From Pine View Farm

All the News that Fits, Recidivism Dept. 0

Dick Polman recounts how the New York Times allowed itself to get spun–again (or is that “still”?)–on behalf of the Great and Glorious Patriotic War for a Lie in Iraq. In doing so, he takes again takes on the Myth that Will Not Die: the myth that big media is somehow “liberal.”

Follow the link for the full analysis; it’s worth the five minutes.

. . . on May 21 of this year, . . . The Times led page one with a story that trumpeted a leak from the Pentagon; apparently, the paper had purportedly learned that prisoners released from Guantanamo and transferred abroad were flocking back to terrorism in alarming numbers. According to the Times headline that day, “1 in 7 Detainees Rejoined Jihad,” or, as the first paragraph in the story put it, 1 in 7 released detainees “returned to terrorism or militant activity.”

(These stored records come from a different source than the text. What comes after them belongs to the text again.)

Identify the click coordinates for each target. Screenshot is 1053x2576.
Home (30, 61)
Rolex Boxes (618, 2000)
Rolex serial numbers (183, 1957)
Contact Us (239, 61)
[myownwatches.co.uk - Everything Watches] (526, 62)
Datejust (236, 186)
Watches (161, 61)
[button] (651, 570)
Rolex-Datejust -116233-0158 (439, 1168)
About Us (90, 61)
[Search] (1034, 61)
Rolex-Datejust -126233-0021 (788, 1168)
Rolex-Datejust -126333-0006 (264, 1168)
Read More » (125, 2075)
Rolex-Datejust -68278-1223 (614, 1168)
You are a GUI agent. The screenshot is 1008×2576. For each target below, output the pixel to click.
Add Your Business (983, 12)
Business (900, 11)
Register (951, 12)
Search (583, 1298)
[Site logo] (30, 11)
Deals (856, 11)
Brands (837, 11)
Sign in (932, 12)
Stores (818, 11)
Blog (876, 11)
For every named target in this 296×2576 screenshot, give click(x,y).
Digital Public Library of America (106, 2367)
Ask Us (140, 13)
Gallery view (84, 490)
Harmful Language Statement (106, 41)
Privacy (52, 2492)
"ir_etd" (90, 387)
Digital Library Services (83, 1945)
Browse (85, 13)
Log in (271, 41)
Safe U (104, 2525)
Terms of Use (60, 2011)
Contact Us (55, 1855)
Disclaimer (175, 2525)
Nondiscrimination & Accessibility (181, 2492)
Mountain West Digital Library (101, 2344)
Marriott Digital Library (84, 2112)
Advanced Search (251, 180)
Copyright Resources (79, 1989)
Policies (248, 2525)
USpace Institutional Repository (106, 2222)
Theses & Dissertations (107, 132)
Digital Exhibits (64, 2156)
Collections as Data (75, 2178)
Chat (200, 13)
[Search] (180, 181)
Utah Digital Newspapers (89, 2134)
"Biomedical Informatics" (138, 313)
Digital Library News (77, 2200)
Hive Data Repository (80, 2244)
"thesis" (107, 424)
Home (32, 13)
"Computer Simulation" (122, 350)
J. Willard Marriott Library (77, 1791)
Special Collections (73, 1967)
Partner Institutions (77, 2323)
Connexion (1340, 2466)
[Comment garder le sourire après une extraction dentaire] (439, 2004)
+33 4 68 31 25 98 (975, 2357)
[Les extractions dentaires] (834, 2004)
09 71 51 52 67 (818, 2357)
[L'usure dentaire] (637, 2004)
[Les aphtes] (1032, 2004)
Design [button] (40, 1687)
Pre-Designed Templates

That translated into a 14.3 percent recidivism rate,

(snip)

And once again, the story was flat wrong.

This past weekend – more than two weeks after the print story ran – The Times finally took steps to clean up the mess. On Saturday, it ran a lengthy “editor’s note” which admitted that the “1 in 7” statistic was way off base. Actually, said The Times, it would have been far more accurate to report “that about one in 20 former Guantanamo prisoners described in the Pentagon report were now said to be engaging in terrorism.”

Well, that’s very different. One in 20 translates to a 5 percent recidivism rate – a far cry from 14.3 percent. (And as for that 5 percent figure, here’s a bit of perspective: According to the Justice Department’s own figures, the recidivism rate for American prisoners – as measured by the rate of rearrests within three years of release – is typically in excess of 60 percent.)

Afterthought: The New York Times is the true recidivist here, backsliding to its reflex to support Bushie wars.